Rewrite the items below with "location" swapped for "position" and everything else unchanged. Leave out the pictures.

(Information supplied):
= = = =
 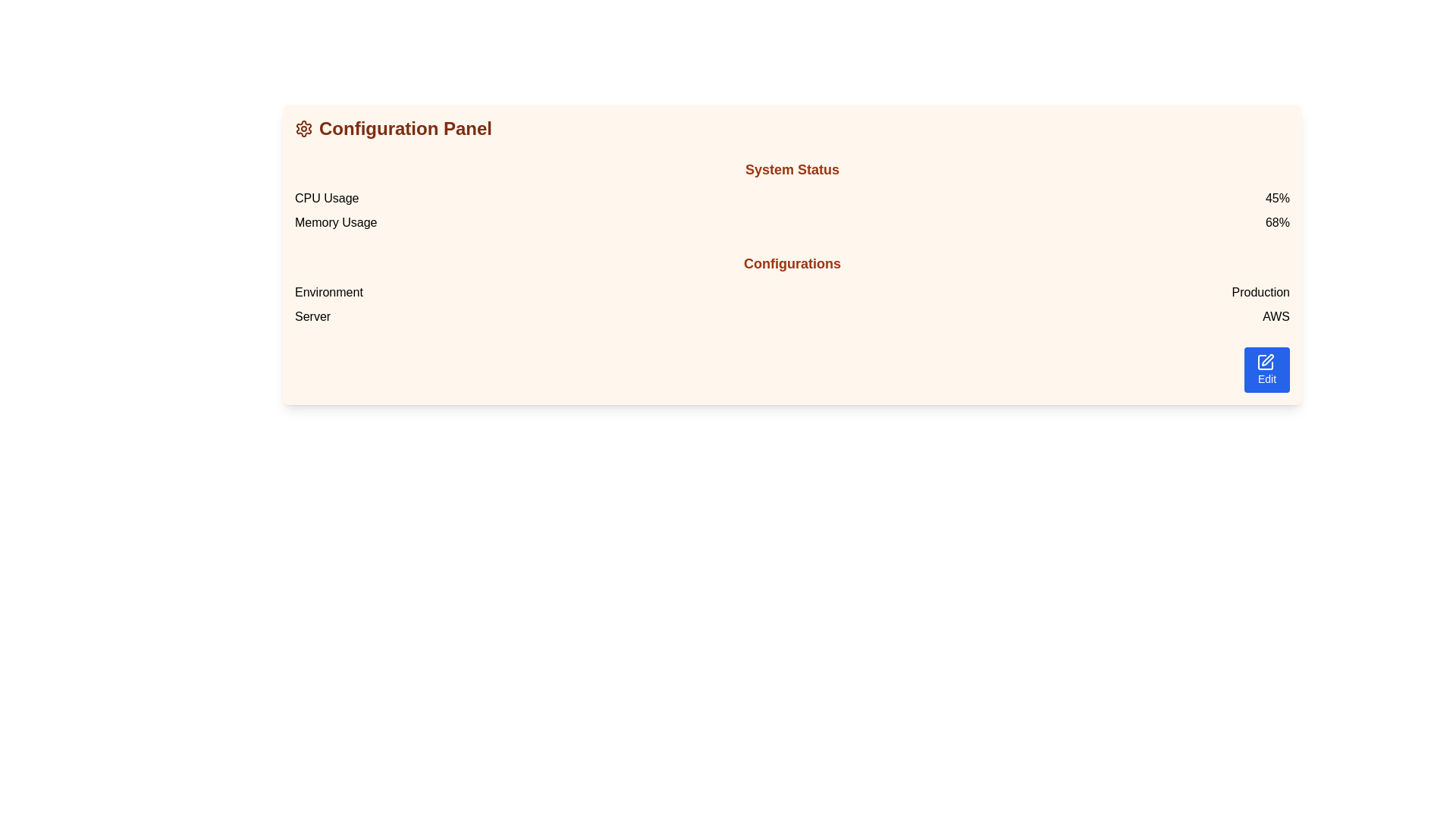 What do you see at coordinates (328, 292) in the screenshot?
I see `the text 'Environment' from the Text Label element, which is styled in a medium-weight font and located in the configuration panel under the subheading 'Configurations'` at bounding box center [328, 292].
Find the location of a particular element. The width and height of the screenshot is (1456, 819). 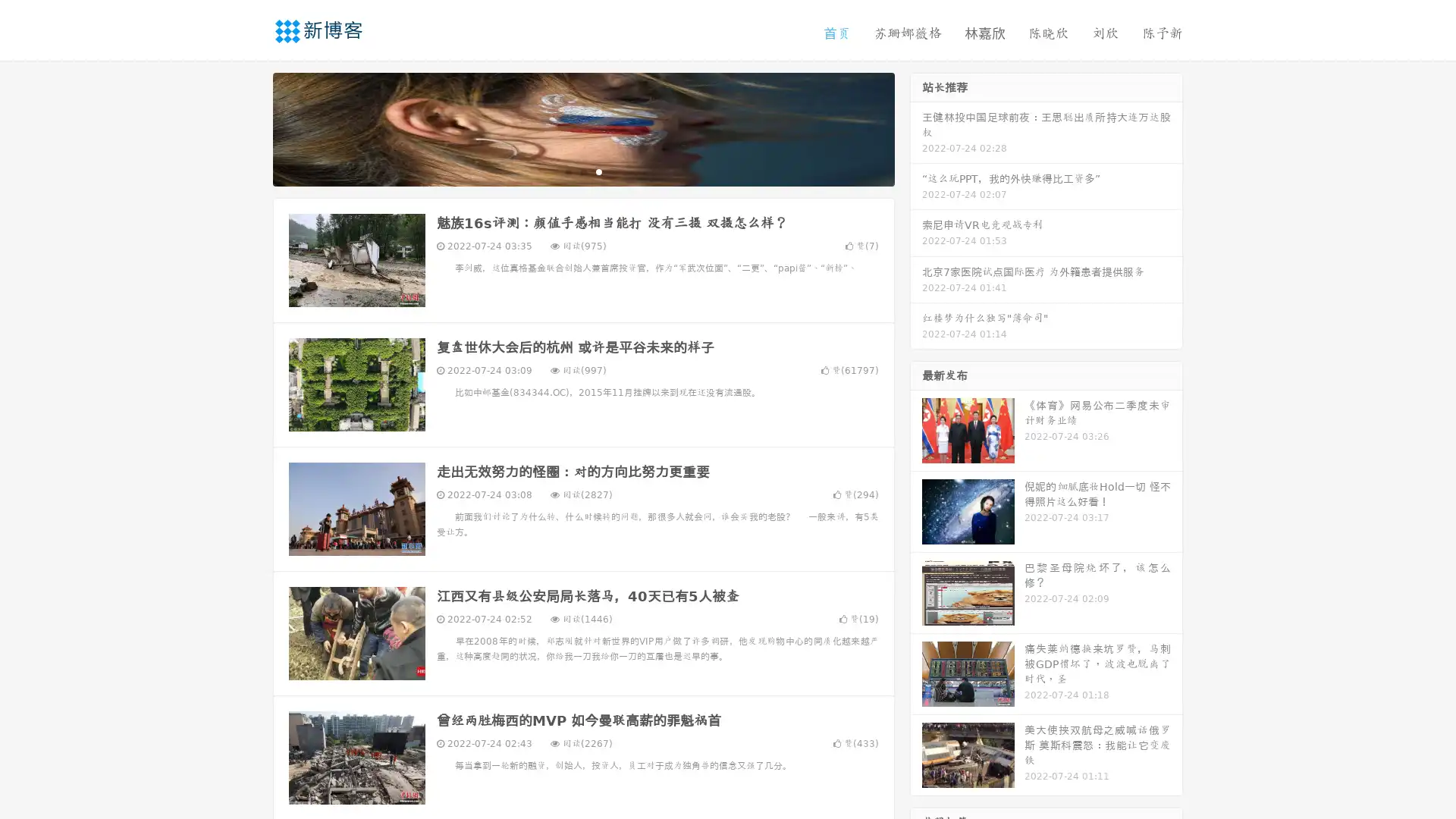

Previous slide is located at coordinates (250, 127).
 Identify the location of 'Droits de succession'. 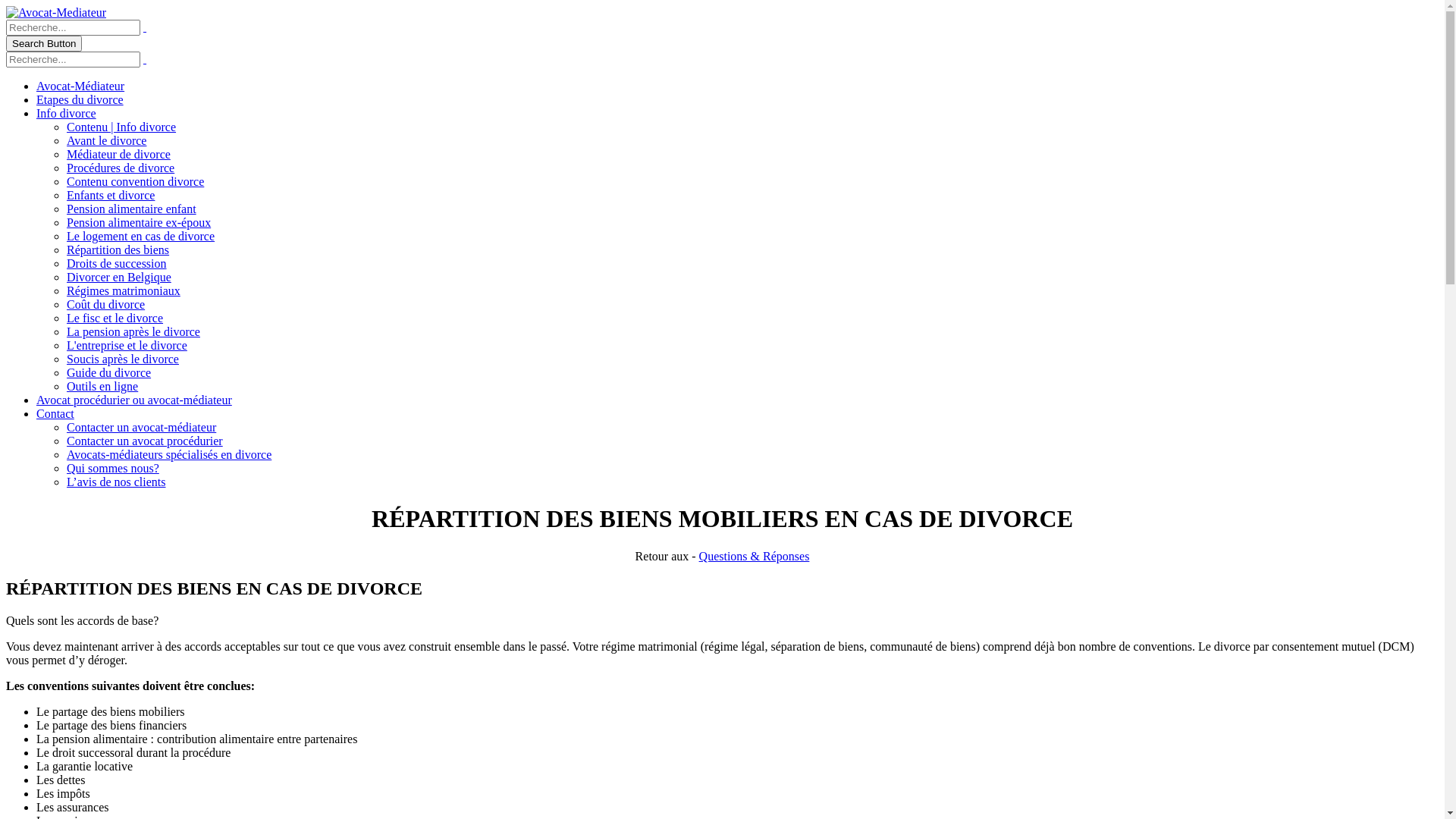
(115, 262).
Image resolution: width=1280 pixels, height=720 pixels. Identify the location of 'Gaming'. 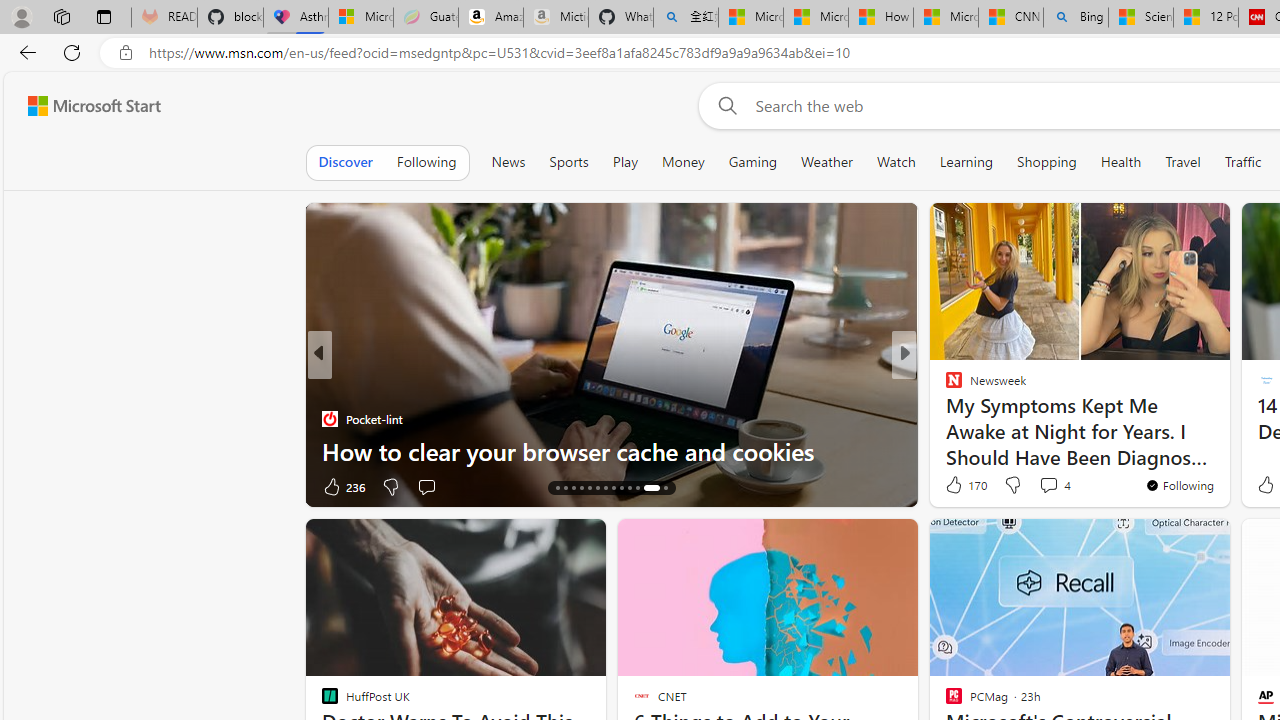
= = = =
(Final result):
  What do you see at coordinates (328, 292) in the screenshot?
I see `the text 'Environment' from the Text Label element, which is styled in a medium-weight font and located in the configuration panel under the subheading 'Configurations'` at bounding box center [328, 292].
Find the position of a particular element. The width and height of the screenshot is (1456, 819). 

Previous slide is located at coordinates (250, 127).
 Identify the position of 'Droits de succession'. 
(115, 262).
Image resolution: width=1280 pixels, height=720 pixels. Identify the position of 'Gaming'. 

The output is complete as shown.